The sky was an opalescent wash of sunset pink shading to deeper blue, with swirls of light pink and salmon clouds. The trees were covered with the first shoots of fresh yellow-green foliage. Flowering pink and white crabapples and magenta redbuds glimmered in the filtered light. The garden beds were full of bright tulips and daffodils, and just by the Burger King the dogwoods were about to break into bloom. Oh, wait, there isn't a Burger King in a Kinkade painting. Further down the cobbled street of charming townhomes, gaslights were just coming on. I drove my bright blue Hupmobile by garden beds colorful with creeping phlox and periwinkles, at the Sunoco station by the strip mall. Oops, there aren't any gas stations or strip malls in KinkadeWorld. That must have been painted by someone else. Finally I pulled in to the gravel driveway of my slate-roofed stone cottage, the yard filled with colorful rhododendrons and azaleas, where the windows gleamed bright gold, lit from within by the nuclear fusion reactor that I had recently installed….I think I'm losing track here.

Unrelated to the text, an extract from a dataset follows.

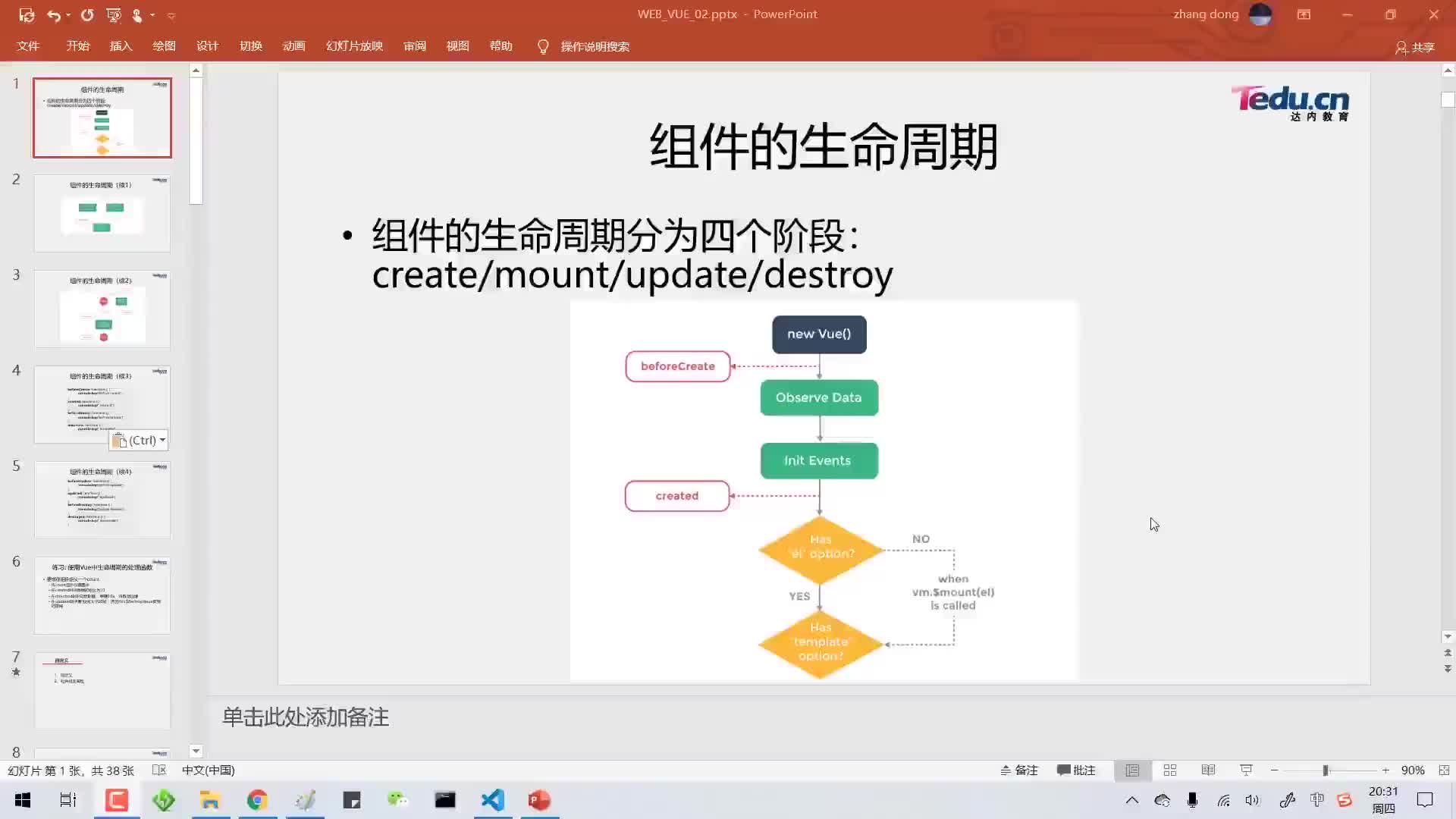Open the 插入 (Insert) menu tab
The height and width of the screenshot is (819, 1456).
click(120, 46)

I haven't had any time for physics recently, because I've been working on the artwork I mentioned in my last posting here, "2K." It's almost finished. Recent operations on it involved attaching two square watercolor paper panels, already painted, onto a textured black background using archival acrylic glue. In order for the whole assembly to lie flat, I have to press it down using blank illustration boards which are then weighted down with heavy books. Books about Italian Renaissance architecture are the heaviest books, so it is covered with these stone-like slabs of books on palazzi and mountain villages and carved garden sculptures and marble staircases. It will dry overnight and will be finished just before I go up to the Boston area where the recipient of the picture resides.

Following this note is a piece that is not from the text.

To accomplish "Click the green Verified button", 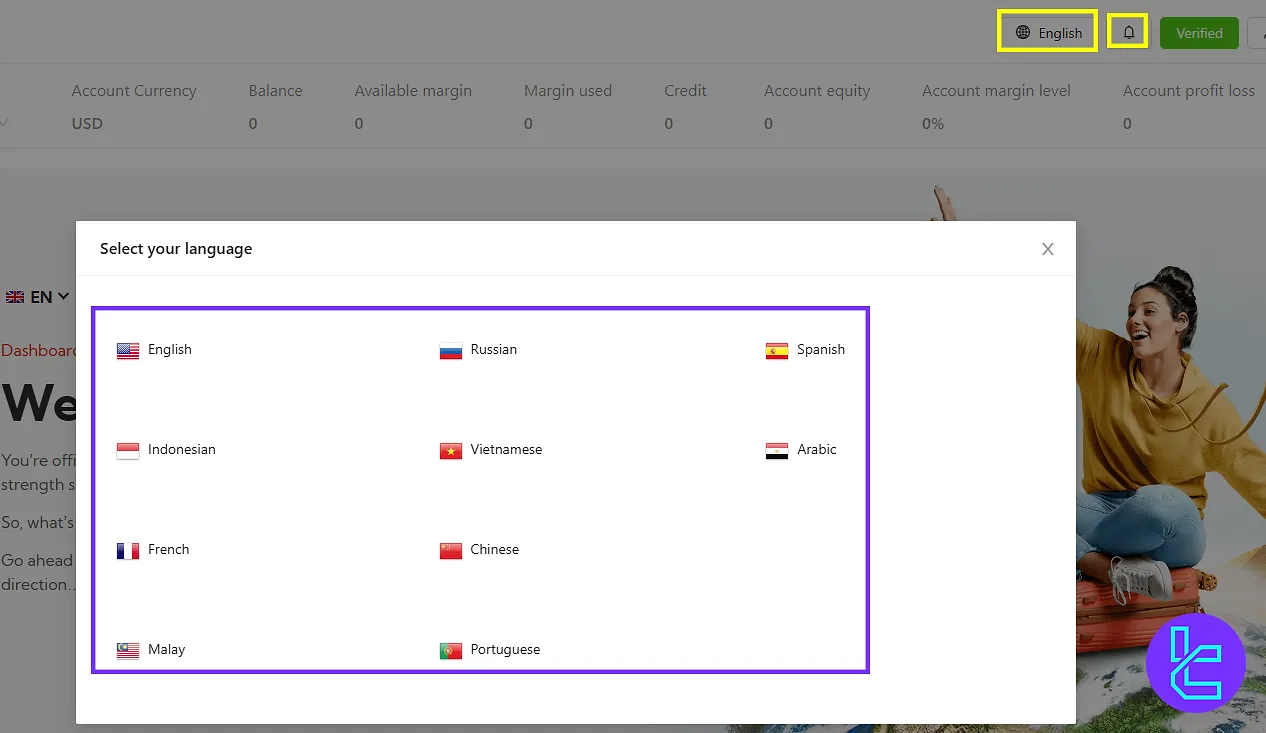I will click(1199, 33).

Not doing physics makes my Virtual Physicist nervous. (See my entry for 23 March 2005.) He is gently reminding me that I have not done any physics study in the last three or four days. My textbooks and work papers have been buried under watercolor stuff for those days. That is no excuse. Trajectories of projectiles aimed at an angle await me. How will I track those pop-flies, line drives, and hits off the wall while I'm watching baseball? Why, that outfielder knows his physics even if he never opened a physics textbook in his life! But I don't have the opportunity to hit or catch that ball myself. I may never do a real-life physics experiment, either. It's all virtual stuff, in the studio. I wonder if the big leaguers at the universities and laboratories get nervous if they do not do physics for a few days.